» Work to be completed: Among the records that follow, find each line holding the word "indicator" and copy it.

» Material for this task:
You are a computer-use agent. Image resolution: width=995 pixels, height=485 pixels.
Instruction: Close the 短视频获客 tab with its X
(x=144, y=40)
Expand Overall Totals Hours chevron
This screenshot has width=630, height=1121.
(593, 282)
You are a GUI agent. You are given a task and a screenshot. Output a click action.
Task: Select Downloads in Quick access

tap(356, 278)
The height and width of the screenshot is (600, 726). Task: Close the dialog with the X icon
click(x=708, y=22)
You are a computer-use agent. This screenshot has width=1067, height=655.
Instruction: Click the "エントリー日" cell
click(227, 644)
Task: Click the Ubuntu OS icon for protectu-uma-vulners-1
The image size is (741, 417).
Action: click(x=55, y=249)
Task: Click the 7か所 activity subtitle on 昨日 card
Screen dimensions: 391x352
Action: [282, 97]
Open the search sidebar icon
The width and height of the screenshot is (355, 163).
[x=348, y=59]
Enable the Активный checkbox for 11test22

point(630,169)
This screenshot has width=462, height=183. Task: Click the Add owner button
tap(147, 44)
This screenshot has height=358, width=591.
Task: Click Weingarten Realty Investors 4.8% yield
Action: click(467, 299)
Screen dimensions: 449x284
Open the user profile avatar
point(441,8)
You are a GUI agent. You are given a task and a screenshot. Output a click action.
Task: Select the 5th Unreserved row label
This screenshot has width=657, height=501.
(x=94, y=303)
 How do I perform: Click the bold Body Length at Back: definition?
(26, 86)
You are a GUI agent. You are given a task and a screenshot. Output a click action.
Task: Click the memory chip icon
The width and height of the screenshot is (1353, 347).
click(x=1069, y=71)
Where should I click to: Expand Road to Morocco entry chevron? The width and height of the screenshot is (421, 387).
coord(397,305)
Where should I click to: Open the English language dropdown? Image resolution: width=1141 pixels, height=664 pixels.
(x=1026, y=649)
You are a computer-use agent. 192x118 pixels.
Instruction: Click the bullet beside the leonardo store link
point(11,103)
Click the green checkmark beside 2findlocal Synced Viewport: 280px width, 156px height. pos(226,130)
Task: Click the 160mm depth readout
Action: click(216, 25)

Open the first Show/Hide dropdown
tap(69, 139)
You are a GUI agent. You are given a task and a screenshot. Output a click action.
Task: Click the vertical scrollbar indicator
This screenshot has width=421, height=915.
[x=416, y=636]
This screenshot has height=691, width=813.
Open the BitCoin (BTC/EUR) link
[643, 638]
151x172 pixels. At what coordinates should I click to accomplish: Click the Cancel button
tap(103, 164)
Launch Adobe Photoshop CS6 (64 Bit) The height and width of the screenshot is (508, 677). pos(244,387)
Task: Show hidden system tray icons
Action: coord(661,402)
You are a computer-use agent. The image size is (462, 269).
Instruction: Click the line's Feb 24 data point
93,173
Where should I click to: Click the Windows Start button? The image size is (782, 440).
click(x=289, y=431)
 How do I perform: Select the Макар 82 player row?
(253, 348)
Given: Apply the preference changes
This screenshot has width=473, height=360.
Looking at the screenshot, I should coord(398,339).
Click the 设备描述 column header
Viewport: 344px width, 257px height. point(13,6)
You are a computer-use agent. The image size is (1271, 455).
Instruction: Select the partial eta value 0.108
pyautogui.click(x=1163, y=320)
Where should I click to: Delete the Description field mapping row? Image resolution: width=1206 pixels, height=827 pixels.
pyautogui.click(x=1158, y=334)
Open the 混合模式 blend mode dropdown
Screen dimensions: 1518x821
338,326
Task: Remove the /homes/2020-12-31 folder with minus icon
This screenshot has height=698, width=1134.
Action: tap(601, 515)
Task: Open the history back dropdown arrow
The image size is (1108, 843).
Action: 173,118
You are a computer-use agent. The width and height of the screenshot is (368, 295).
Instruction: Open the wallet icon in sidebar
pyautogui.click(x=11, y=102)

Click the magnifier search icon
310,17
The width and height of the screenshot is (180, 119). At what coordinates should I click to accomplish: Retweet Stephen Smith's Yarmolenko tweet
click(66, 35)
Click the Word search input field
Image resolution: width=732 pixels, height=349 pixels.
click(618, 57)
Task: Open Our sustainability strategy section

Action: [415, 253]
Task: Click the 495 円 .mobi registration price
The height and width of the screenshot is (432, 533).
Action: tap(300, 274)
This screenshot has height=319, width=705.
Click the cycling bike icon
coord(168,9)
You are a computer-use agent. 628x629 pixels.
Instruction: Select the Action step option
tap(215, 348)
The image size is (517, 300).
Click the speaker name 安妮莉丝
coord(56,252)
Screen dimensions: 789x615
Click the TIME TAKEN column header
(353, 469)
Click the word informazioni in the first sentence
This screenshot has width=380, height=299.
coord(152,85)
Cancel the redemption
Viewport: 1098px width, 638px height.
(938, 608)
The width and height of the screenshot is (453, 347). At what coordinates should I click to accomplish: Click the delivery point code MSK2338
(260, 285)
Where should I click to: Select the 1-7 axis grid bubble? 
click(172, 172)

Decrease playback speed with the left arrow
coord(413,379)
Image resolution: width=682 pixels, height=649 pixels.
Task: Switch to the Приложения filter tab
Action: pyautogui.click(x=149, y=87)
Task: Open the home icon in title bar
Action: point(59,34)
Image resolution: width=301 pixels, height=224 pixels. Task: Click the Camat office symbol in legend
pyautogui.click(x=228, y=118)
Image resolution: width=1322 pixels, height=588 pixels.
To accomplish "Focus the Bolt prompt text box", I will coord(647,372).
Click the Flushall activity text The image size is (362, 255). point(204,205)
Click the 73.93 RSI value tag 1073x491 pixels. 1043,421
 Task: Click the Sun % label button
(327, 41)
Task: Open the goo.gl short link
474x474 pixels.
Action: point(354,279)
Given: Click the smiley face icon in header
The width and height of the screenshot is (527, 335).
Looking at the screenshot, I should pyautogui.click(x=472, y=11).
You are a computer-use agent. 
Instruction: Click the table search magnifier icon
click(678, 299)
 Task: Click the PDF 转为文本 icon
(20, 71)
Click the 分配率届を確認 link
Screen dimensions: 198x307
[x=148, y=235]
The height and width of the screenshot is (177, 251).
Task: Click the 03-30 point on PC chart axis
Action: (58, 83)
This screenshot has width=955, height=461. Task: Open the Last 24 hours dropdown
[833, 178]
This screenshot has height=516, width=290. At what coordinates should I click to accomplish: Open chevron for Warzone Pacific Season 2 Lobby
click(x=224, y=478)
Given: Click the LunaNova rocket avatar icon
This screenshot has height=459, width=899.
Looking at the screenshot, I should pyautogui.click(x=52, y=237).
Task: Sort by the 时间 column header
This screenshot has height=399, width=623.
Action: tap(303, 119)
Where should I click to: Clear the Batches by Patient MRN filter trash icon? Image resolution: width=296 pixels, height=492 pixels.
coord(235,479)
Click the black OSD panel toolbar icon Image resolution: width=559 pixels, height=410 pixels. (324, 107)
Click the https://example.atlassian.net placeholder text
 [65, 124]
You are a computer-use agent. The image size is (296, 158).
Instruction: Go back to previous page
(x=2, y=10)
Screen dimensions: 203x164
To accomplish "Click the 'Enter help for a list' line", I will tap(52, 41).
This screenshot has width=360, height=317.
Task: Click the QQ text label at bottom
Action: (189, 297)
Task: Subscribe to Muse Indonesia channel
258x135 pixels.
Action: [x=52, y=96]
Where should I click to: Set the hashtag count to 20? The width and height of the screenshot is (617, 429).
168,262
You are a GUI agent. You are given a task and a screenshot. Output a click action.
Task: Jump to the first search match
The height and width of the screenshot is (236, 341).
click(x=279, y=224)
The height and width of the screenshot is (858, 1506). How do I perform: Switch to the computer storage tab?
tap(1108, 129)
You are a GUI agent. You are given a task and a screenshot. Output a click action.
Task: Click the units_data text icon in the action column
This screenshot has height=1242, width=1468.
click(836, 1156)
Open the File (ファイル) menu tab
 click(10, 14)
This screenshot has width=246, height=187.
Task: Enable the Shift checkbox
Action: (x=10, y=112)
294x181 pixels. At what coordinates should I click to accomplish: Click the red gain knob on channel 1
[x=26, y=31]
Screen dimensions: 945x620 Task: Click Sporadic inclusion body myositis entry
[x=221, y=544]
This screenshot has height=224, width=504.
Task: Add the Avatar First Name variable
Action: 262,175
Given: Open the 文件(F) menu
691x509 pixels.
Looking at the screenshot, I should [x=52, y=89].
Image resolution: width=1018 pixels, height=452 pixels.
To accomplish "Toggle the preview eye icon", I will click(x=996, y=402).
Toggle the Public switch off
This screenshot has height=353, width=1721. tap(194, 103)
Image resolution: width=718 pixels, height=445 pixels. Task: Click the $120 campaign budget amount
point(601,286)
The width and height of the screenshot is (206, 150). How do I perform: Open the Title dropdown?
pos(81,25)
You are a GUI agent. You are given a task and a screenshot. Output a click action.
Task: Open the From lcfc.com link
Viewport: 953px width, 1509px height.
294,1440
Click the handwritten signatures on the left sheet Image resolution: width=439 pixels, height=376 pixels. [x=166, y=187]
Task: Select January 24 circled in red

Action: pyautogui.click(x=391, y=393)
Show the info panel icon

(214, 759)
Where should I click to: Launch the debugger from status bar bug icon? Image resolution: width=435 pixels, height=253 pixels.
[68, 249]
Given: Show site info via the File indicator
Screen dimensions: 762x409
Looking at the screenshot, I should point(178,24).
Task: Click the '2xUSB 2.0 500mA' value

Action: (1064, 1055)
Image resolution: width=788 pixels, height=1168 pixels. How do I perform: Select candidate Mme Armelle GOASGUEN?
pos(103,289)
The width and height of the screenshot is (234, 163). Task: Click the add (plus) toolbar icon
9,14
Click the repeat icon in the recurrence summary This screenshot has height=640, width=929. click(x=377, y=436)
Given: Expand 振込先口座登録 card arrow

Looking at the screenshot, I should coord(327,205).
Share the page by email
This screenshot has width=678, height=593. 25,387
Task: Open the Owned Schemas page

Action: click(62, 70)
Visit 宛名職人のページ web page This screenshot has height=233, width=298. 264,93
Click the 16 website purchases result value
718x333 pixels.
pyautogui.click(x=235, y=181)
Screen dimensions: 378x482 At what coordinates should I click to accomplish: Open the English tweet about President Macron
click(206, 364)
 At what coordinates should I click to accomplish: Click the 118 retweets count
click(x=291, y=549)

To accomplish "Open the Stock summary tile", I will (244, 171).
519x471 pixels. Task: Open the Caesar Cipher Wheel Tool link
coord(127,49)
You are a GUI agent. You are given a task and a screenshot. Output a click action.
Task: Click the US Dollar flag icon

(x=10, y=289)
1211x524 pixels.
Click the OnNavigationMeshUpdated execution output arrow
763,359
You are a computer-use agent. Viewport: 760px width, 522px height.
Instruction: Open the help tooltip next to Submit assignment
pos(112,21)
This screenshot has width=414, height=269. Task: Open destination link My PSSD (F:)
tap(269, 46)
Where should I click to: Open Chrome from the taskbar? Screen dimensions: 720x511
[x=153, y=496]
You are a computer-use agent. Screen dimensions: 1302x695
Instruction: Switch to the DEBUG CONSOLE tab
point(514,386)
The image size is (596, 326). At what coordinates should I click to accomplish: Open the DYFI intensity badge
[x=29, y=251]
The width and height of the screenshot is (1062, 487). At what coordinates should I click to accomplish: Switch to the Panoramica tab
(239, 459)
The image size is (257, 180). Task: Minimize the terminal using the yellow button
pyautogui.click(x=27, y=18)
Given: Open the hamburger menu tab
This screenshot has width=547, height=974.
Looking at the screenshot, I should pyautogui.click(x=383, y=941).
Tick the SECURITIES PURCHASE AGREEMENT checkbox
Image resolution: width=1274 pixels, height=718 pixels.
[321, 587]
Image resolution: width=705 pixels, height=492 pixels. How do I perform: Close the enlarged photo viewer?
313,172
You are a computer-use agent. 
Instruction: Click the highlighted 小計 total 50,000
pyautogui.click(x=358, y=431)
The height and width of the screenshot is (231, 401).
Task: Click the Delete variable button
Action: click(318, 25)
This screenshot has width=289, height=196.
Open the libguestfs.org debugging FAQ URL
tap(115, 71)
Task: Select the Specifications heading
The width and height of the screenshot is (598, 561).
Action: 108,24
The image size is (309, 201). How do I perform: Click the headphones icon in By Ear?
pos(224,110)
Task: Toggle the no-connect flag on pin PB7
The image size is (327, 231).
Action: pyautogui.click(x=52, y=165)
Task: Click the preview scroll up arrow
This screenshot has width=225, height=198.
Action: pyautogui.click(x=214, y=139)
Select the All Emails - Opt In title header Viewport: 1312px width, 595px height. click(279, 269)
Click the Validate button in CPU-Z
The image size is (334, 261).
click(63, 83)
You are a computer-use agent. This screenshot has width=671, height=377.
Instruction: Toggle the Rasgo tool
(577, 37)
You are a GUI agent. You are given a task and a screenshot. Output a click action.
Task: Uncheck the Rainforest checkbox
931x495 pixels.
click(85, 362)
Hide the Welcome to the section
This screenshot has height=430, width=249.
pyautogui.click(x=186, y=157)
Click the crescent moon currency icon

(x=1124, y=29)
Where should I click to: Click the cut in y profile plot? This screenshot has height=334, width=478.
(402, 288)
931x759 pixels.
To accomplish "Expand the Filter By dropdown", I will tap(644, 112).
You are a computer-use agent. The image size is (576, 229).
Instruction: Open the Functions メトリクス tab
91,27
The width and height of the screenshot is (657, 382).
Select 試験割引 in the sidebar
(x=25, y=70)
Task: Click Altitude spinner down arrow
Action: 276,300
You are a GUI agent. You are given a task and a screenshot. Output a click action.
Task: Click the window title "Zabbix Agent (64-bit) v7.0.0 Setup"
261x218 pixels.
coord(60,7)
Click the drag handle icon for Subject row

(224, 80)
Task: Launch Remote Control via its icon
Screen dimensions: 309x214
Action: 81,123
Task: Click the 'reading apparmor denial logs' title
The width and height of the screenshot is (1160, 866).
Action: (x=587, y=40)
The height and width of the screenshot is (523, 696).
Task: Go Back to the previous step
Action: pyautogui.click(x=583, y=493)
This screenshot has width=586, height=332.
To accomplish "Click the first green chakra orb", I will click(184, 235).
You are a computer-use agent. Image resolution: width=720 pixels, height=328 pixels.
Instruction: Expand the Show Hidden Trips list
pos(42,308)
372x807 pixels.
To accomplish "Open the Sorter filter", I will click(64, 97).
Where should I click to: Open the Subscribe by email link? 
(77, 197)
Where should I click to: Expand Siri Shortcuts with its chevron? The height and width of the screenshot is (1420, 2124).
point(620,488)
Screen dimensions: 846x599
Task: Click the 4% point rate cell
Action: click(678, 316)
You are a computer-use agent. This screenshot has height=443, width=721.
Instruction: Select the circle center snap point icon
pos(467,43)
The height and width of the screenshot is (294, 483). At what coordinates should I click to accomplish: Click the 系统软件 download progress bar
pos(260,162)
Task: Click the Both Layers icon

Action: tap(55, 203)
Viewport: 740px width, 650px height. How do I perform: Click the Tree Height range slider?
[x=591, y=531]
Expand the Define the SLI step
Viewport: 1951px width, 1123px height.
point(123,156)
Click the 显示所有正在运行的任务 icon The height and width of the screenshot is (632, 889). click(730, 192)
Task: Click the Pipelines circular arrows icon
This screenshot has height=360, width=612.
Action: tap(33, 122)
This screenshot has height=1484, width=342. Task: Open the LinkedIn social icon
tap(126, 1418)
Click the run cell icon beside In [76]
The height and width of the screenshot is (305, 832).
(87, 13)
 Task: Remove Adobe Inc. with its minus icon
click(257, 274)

» Answer space:
Task: Click the vertical scrollbar indicator
Given: Show site info via the File indicator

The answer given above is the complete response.